Segment Start: Provided records

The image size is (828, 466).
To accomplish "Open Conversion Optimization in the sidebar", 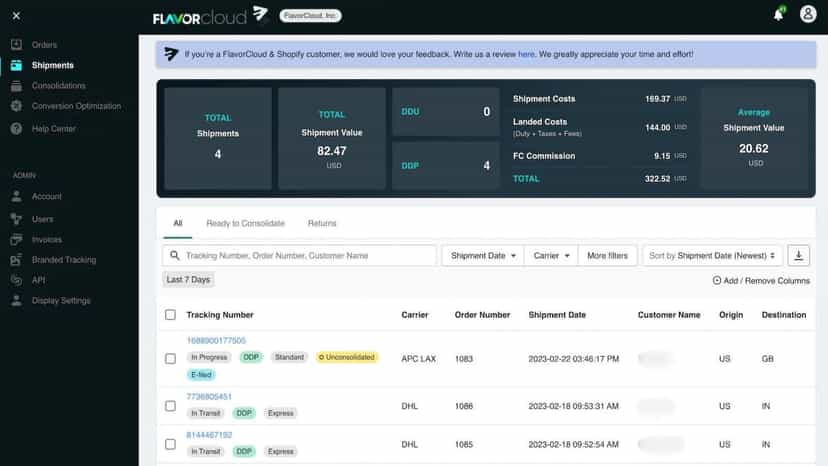I will point(76,106).
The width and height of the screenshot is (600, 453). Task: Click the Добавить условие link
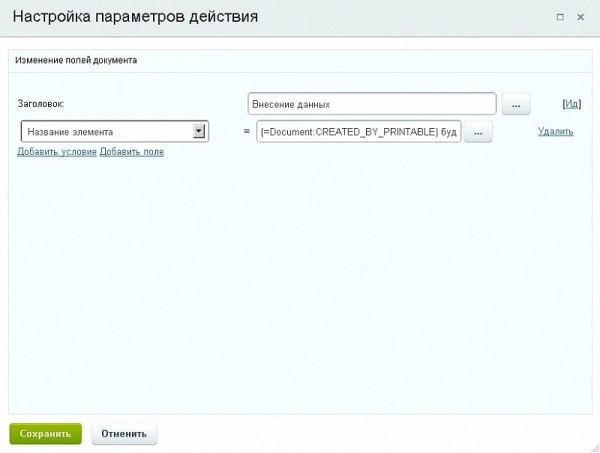pos(56,151)
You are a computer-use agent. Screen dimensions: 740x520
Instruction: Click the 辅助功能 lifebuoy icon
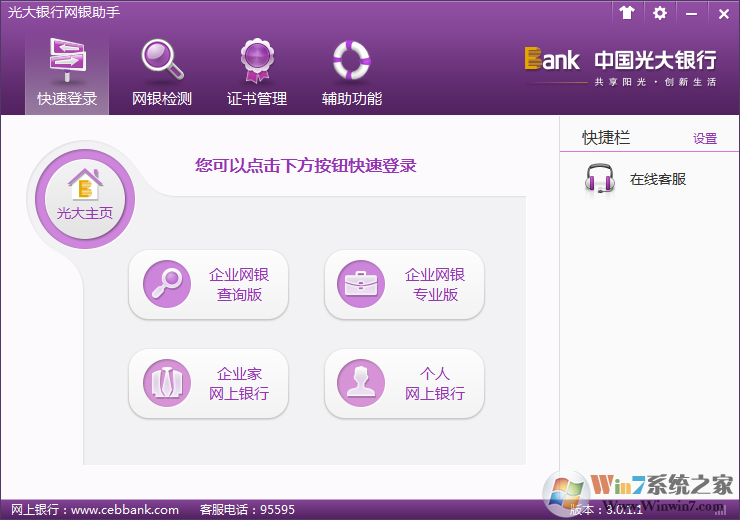click(351, 60)
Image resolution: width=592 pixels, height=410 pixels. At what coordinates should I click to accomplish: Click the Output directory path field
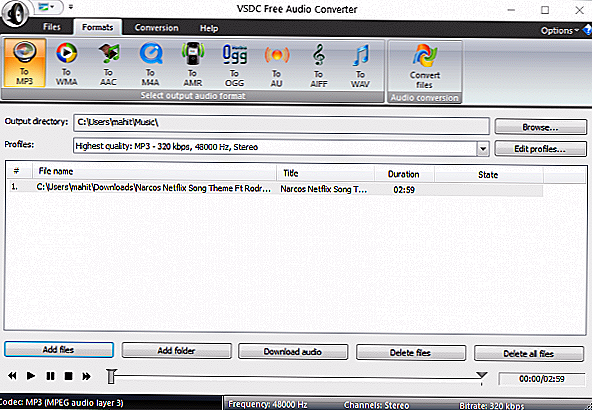pos(281,123)
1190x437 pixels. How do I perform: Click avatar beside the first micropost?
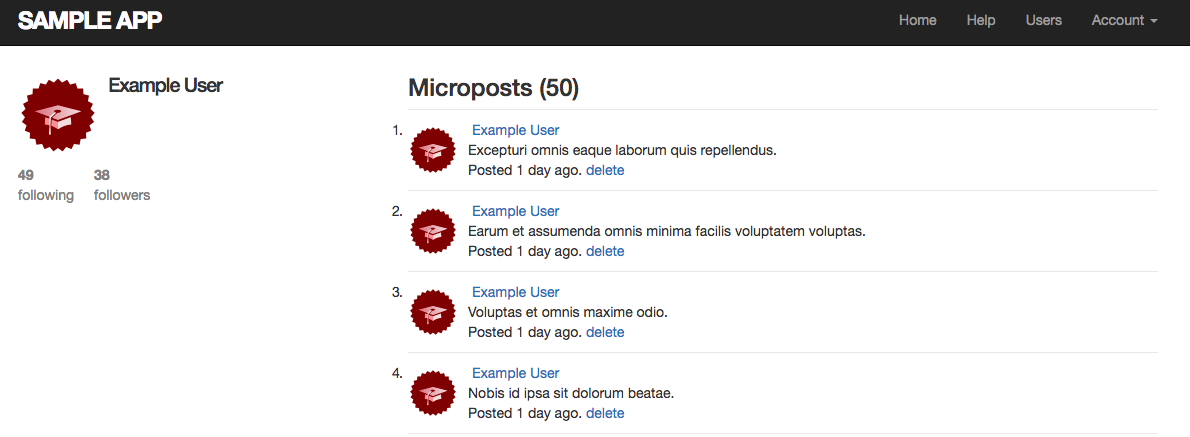[x=433, y=150]
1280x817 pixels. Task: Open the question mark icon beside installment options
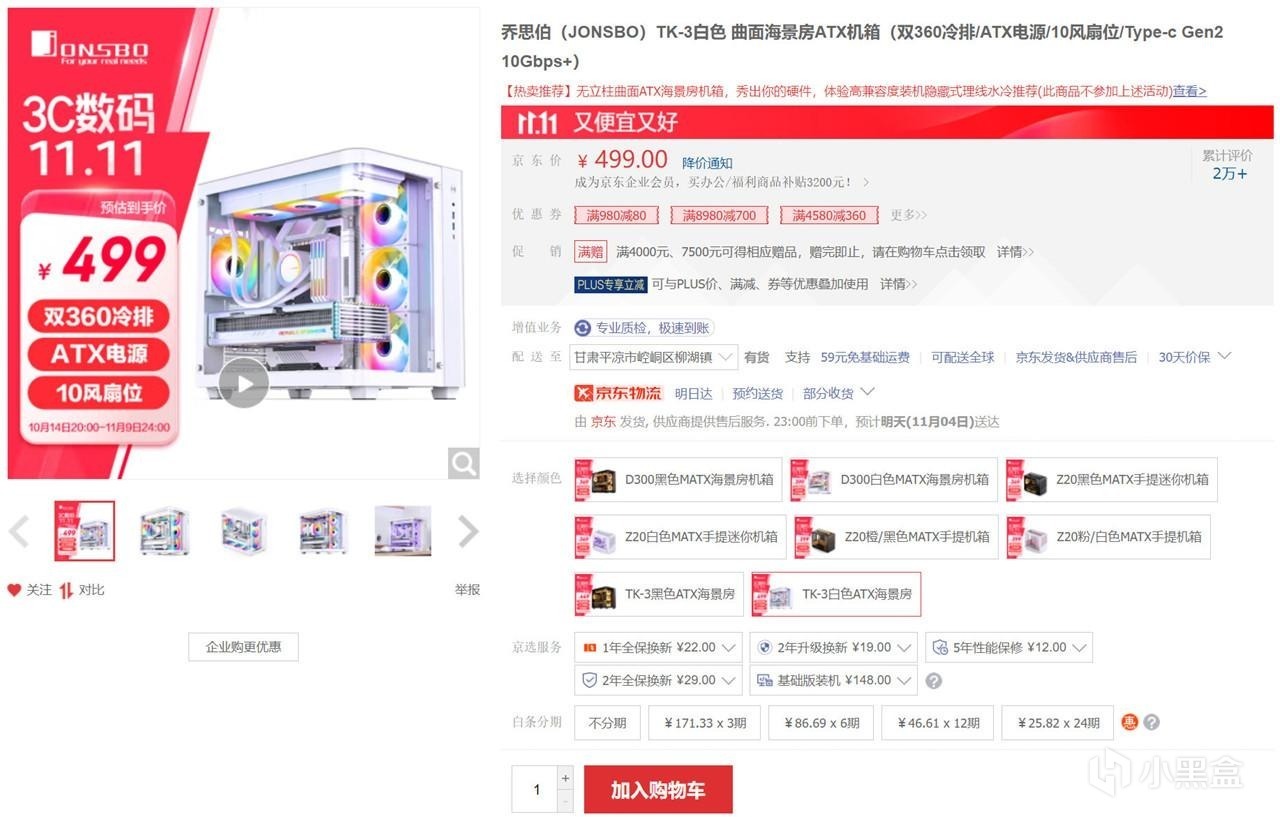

Segment End: Provided records

Exactly the lines from the line that contains "1190x437 pixels. How" through the last line above, and no other lines, must be output, with pictures excluded.

Answer for the task →
1190x437 pixels. How do I perform: Click avatar beside the first micropost?
[x=433, y=150]
1280x817 pixels. Task: Open the question mark icon beside installment options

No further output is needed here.